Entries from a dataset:
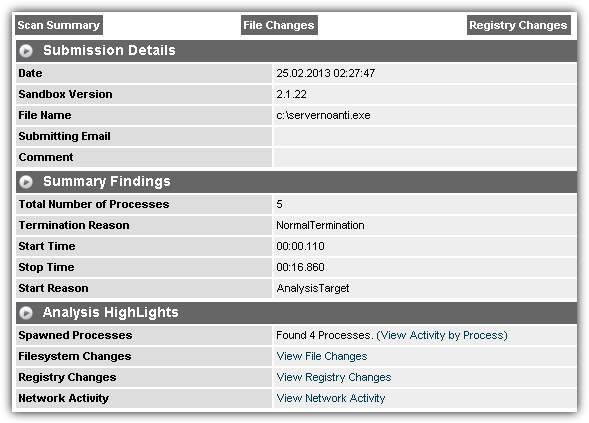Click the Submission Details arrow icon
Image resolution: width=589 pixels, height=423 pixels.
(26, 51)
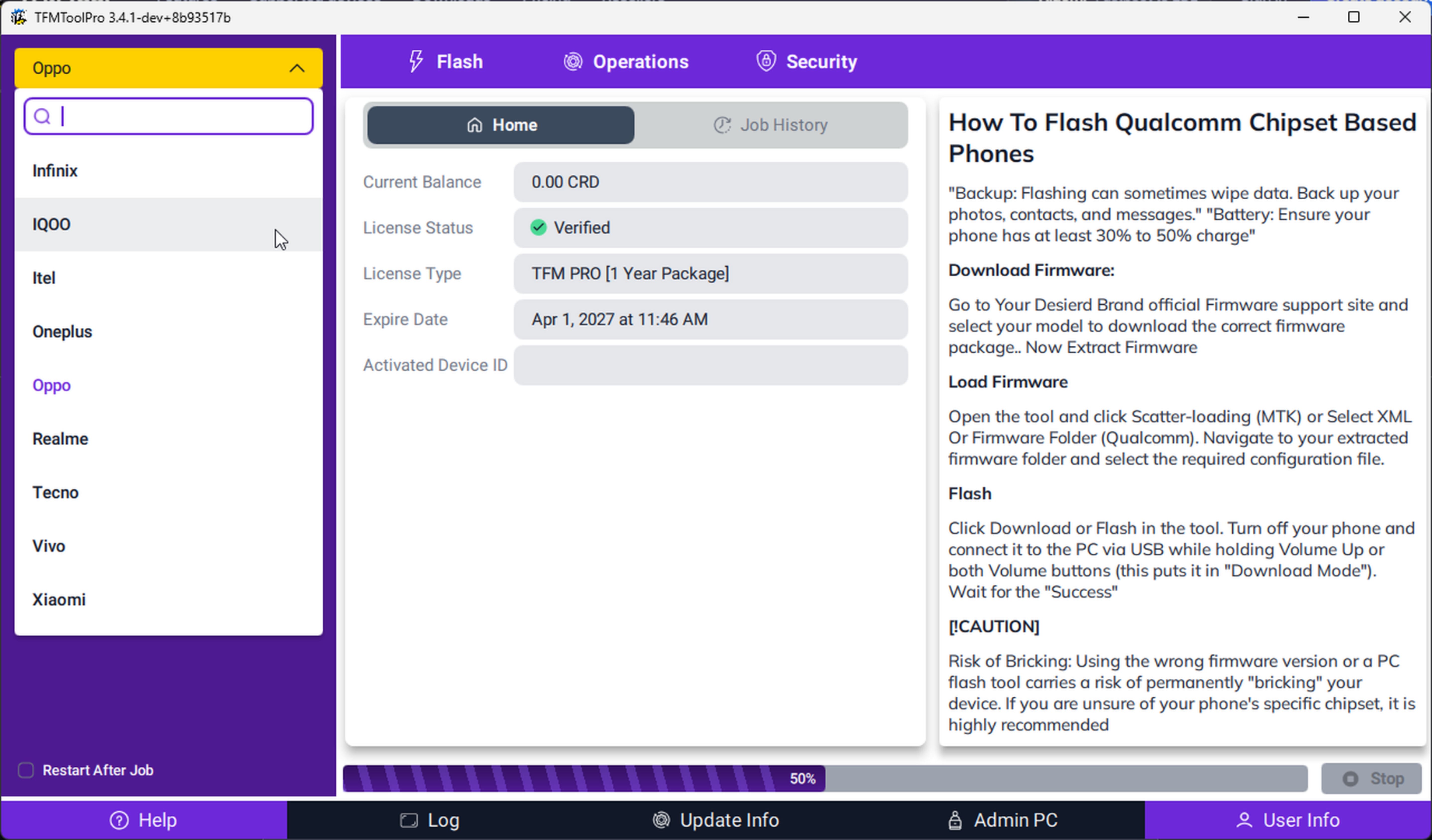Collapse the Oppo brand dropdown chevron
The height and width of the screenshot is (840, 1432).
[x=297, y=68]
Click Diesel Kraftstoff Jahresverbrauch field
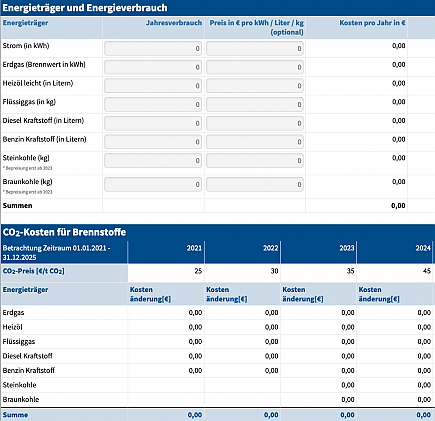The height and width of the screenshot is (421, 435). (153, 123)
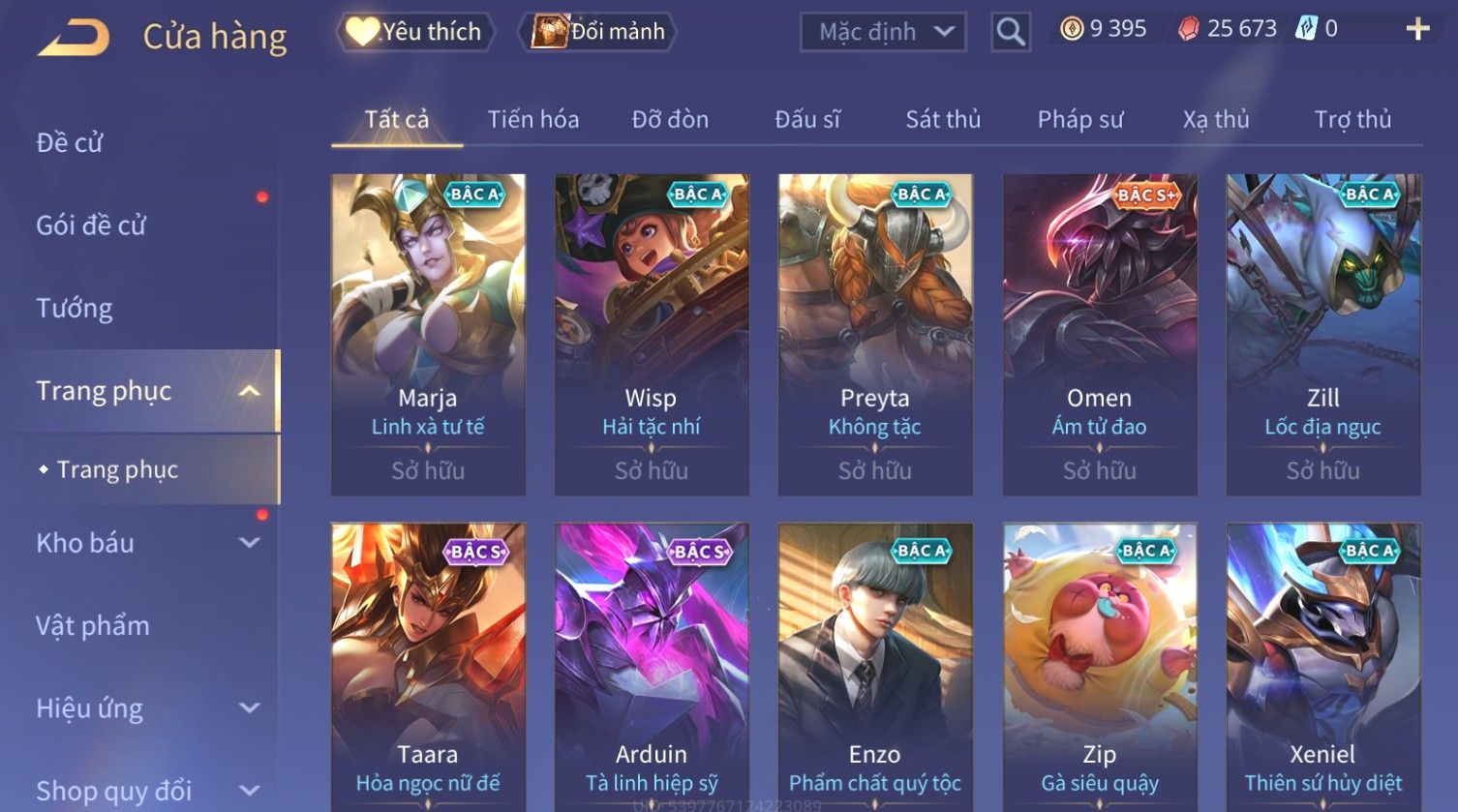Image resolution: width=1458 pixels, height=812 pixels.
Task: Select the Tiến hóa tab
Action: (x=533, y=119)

STATED TASK: Rewrite the lines above, changing "Diesel" to "Benzin" and keeping everything else the same. Leave the pictures out.

FULL ANSWER:
Click the Submission Details arrow icon
Image resolution: width=589 pixels, height=423 pixels.
(26, 51)
Collapse the Oppo brand dropdown chevron
The height and width of the screenshot is (840, 1432).
[x=297, y=68]
Click Benzin Kraftstoff Jahresverbrauch field
The height and width of the screenshot is (421, 435). (153, 123)
Image resolution: width=1458 pixels, height=812 pixels.
Task: Select the Tiến hóa tab
Action: (x=533, y=119)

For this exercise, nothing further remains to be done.